Recall that supersymmetry tends to predict a light Higgs boson, too. Those of us who are convinced that quantum field theory is a correct description up to pretty high energies where characteristic effects of string theory take over also believe the calculation that implies that the Higgs should be lighter than 180 GeV or so, regardless of the fate of supersymmetry - a much stronger bound than those 1000 GeV above. The new precision data is consistent with this expectation.

Appendix: Confidence levels

Let me recall some basic properties of the normal distribution. For one variable "x", the infinitesimal probability to get a value between "x" and "x+dx" is

• dP = dx . exp(-x2/2) / sqrt(2 pi).

In that case, we say that "x" is described by a normal (Gaussian) distribution with mean value of zero and a standard deviation of one.

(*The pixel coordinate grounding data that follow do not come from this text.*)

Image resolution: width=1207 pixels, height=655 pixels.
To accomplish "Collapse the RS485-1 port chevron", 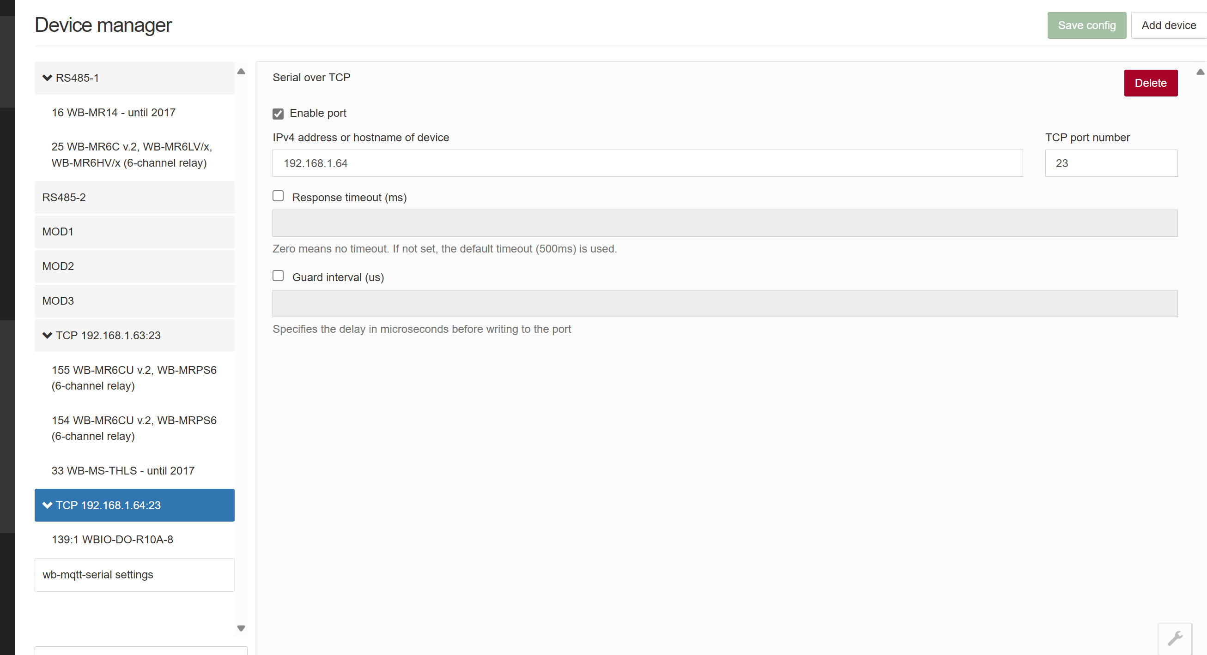I will 47,78.
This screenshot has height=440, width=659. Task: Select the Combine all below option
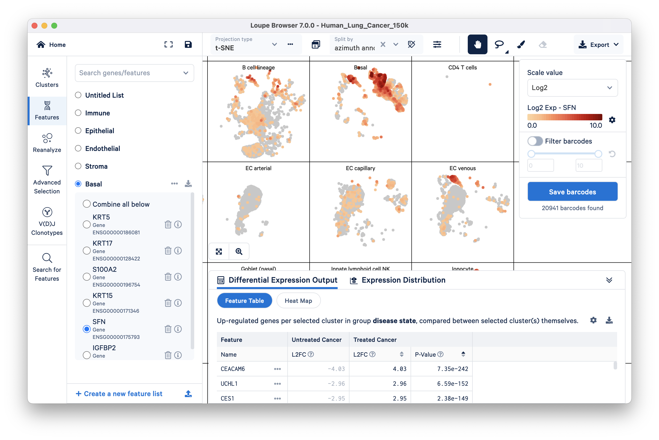coord(87,204)
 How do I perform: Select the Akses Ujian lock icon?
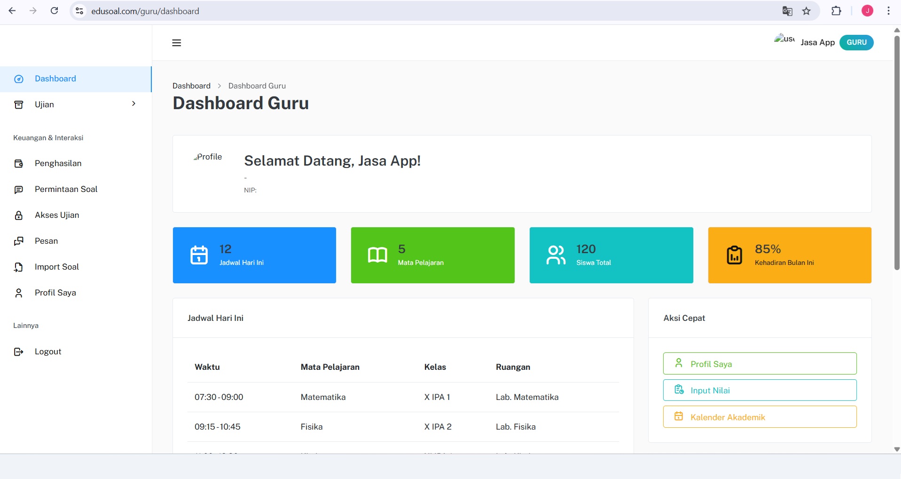click(19, 215)
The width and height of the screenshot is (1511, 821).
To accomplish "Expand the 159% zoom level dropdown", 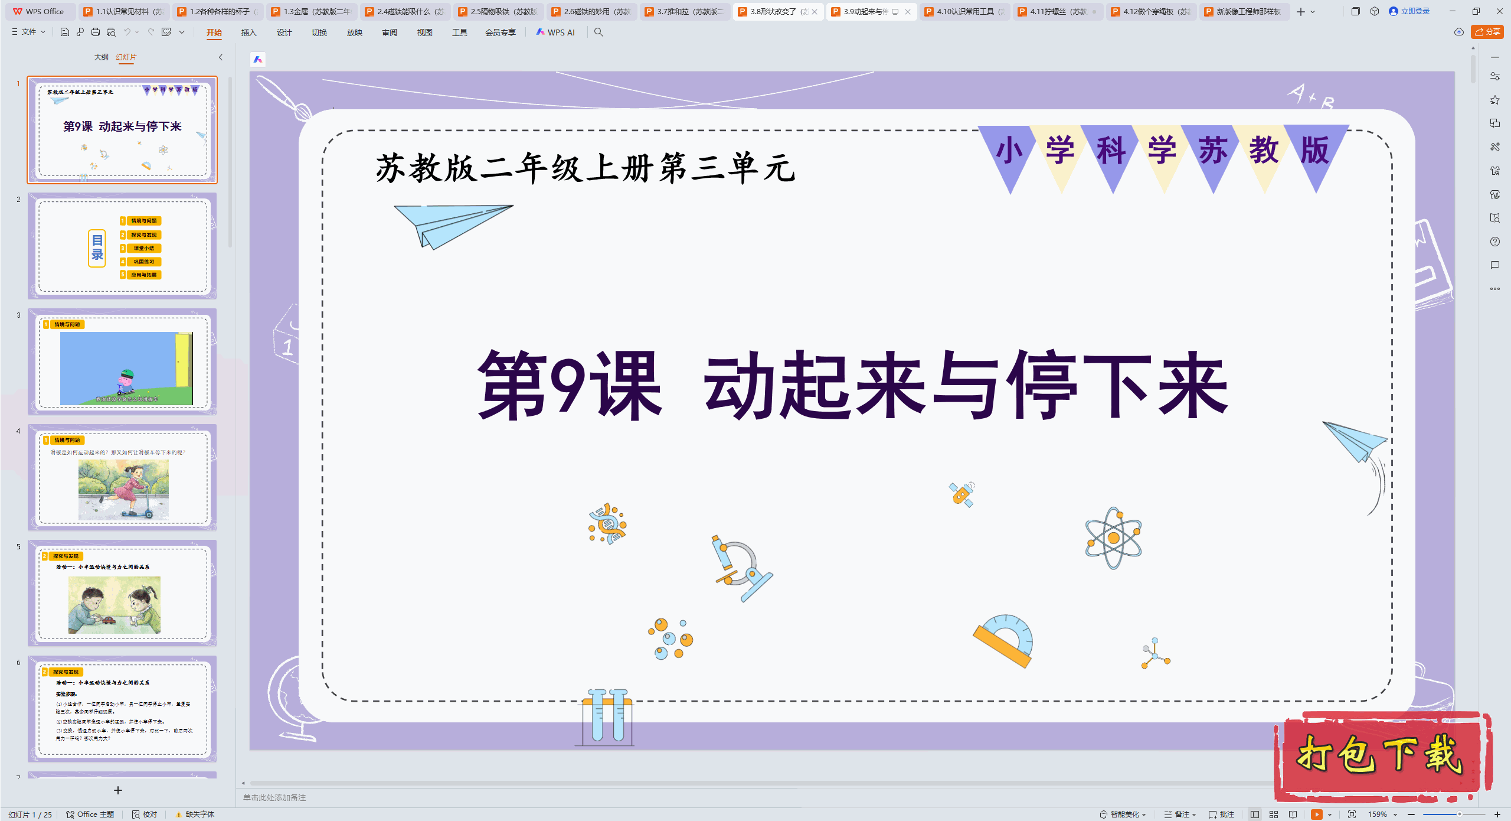I will click(1395, 814).
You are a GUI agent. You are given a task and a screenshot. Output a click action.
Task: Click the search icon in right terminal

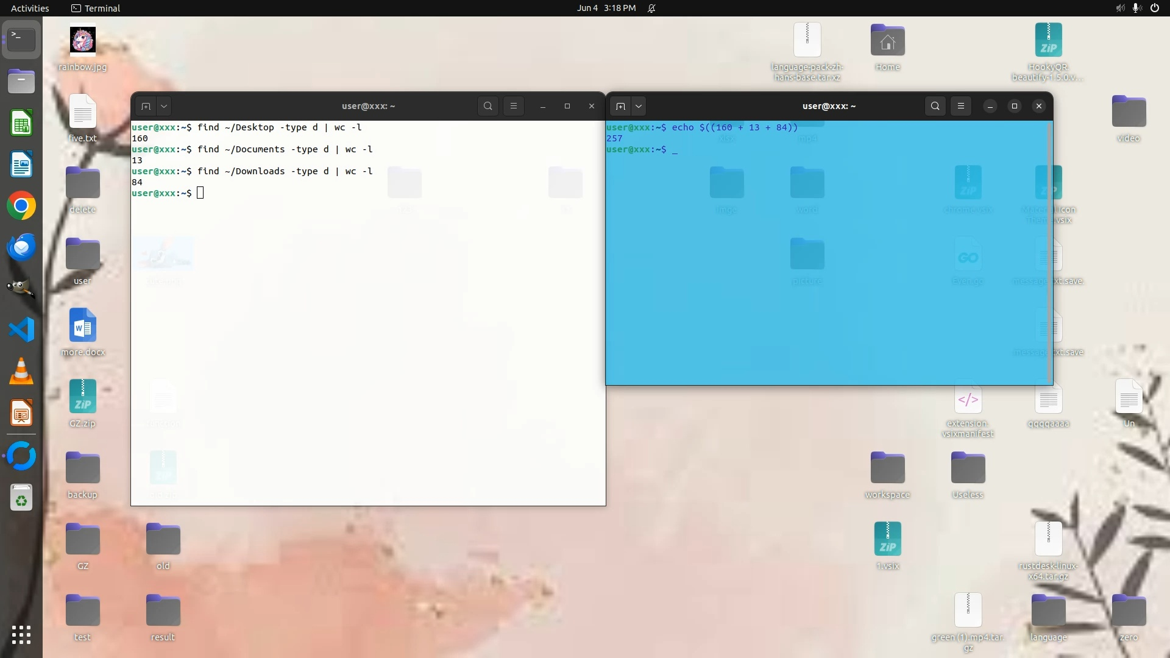point(935,106)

Note that the normalization is chosen so that the "integral dP" from "-infinity" to "+infinity" equals one. Everyone should be able to move the distribution to a different mean value - replace "x" by "x-x0". Also, everyone should know how to change the standard deviation to "sigma" - replace "x" by "(x-x0)/sigma" and divide "dP" by "sigma" to keep the integral being equal to one.

Fine. Return to the simply normalized formula for "dP". Its integral from -1 to +1 is equal to 0.683 or so. This means that there is a 68 percent probability for the normal distribution to give a result that differs from the mean value by less than 1 standard deviation. For plus minus two standard deviations, you get about 95 percent, and for plus minus three standard deviations, you get about 99.7 percent.

You must redo this calculation of the relation between the "radius" and the "confidence level" if you have "n" variables instead of one but the results only differ quantitatively, not qualitatively.